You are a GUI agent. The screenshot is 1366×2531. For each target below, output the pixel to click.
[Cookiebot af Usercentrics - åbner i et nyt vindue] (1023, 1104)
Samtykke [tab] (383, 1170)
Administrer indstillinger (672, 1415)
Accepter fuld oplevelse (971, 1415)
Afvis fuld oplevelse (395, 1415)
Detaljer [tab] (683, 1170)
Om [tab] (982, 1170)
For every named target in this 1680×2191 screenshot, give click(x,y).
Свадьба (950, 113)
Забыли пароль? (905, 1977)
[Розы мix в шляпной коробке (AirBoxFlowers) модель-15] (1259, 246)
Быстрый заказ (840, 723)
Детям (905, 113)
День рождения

##############################

**What to work on:** In full and without error, retype the entries above.

**Response area:**
You are a GUI agent. The screenshot is 1366×2531. For each target below, output the pixel to click.
[Cookiebot af Usercentrics - åbner i et nyt vindue] (1023, 1104)
Samtykke [tab] (383, 1170)
Administrer indstillinger (672, 1415)
Accepter fuld oplevelse (971, 1415)
Afvis fuld oplevelse (395, 1415)
Detaljer [tab] (683, 1170)
Om [tab] (982, 1170)
For every named target in this 1680×2191 screenshot, give click(x,y).
Свадьба (950, 113)
Забыли пароль? (905, 1977)
[Розы мix в шляпной коробке (AirBoxFlowers) модель-15] (1259, 246)
Быстрый заказ (840, 723)
Детям (905, 113)
День рождения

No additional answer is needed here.